When I wrote about DRM and how it is a big problem, I got a comment saying that the real problem is new user interfaces. I do not agree. They are problematic for now, that much is true; but only as far as the new users are concerned and only for so long.
This past months Linux communities have seen much hate toward new GUIs. Aesthetics aside; their newness together with their widespread use is a big problem, but they also brought a change, something we did not see before. Refreshing, even.
Let us start with the problem. They are new. For someone like me who knows the system well, this is not a problem but what about someone who has just met with Linux? I have some firsthand experience about that situation. As one of the admins of Turkey's most popular Linux forum, I spend almost all my time there solving new users' problems. But the thing is, almost all of the problems are KDE or Gnome related. Forum is mostly about Pardus and Pardus has a strong base system. But KDE, in its complexity, or Gnome, in its newness, are always creating problems. As Pardus is not used widely, it wasn't really a problem for the Linux community at large with its stable Gnome 2. But things are changed. Gnome 3 arrived, also rushing Unity to the front from the netbooks. As I have said before, KDE was already a problem for the new users who doesn't even now what Konsole is for; but now the other safe alternative is no longer there. Ubuntu, Fedora, Mint and all the other distributions new users usually use are no longer bundled with stable interfaces. Here you will probably say that KDE is stable and good, I agree to an extend; but it is only stable as long as you know what you are doing. User interfaces are the face of Linux, for new users they are Linux. A problem in them is a problem in Linux in their eyes. And this hurts Linux very much right now. Gnome 3 and Unity will became stable with time and this will pass but right now it is a big problem. KDE is not for the absolute newbie and all the other alternatives are either too complicated and not-newbie-friendly or as buggy as hell. When KDE becomes the sane alternative for the newbies, we must realize that there is a big problem somewhere.

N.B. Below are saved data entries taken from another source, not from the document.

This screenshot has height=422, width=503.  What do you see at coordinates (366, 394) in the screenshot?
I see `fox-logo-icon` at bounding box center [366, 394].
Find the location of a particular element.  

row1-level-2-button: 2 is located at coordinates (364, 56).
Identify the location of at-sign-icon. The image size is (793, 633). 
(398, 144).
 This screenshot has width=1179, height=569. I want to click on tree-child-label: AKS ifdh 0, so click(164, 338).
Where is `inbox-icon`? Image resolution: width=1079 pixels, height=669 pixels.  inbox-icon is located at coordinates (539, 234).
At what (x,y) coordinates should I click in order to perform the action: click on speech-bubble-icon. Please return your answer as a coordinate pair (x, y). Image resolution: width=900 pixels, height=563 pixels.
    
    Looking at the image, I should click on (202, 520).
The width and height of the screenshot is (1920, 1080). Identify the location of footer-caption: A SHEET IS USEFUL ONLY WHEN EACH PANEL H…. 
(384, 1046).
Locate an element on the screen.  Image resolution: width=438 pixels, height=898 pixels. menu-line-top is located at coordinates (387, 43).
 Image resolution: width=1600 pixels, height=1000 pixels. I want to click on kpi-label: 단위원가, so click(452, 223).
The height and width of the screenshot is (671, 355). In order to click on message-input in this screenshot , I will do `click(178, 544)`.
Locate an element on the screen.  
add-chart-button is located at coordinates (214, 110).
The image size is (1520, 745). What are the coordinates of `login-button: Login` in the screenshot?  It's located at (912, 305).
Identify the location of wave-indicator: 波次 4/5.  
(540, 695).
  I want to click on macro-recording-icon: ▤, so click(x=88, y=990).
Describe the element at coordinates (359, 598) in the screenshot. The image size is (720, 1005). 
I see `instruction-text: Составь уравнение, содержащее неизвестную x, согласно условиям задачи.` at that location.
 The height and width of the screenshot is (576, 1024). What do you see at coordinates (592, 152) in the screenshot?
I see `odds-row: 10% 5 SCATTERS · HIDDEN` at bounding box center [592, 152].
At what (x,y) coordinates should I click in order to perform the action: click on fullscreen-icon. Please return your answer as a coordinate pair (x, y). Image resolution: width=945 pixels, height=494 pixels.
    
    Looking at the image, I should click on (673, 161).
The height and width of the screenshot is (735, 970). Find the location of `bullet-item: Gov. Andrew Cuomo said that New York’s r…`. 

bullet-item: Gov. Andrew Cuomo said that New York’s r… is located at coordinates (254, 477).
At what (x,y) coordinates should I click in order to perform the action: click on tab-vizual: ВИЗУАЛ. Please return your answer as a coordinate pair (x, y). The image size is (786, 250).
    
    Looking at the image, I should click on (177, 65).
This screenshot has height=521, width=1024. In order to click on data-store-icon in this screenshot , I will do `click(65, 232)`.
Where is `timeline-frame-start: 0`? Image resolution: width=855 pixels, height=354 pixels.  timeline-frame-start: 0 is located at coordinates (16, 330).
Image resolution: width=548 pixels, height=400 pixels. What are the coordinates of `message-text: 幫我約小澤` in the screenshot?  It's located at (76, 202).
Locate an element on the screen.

But I can't believe that anyone in Linux community can say that Gnome 3's and Unity's newness is a problem for the Linux desktop. After all, Linux desktop grows with people who demand change, who demand newness. Even for a veteran user for whom user interfaces are mostly a choice of aesthetics, accessibility and sometimes integration of different parts; change should remain as something desired, something inherent in Linux philosophy. I very much hope that I am not wrong for assuming this.
If we talk about interfaces themselves; I can't speak much for Unity, not having used it. But Gnome 3 is great. It is prone to crashes, it needs css and js editing to look good and to act as dictated by the user, but it is something I've never thought of before. A new desktop metaphor that actually works, what could be wrong with that? You might say that it does not work well but as millions are using it (maybe a exaggeration) one must agree that it does, indeed, work. I am using it comfortably, as many other also do. It is free of distractions and works perfectly with docks if you prefer to use them. Goes very well with Avant Window Navigator, try it. It is very customizable, you can check my Gnome 3 setup here.
All in all; even if the new interfaces are problems right now, I would like to believe that they won't stay long as problems. And with their stability new options will be there for the new comers. New metaphors, something they cannot experience with other operating systems at large. No matter how you look at it, this is not a problem, only an opportunity that is slowly beginning to make itself known. To quote Firefly, "every problem is an opportunity in disguise".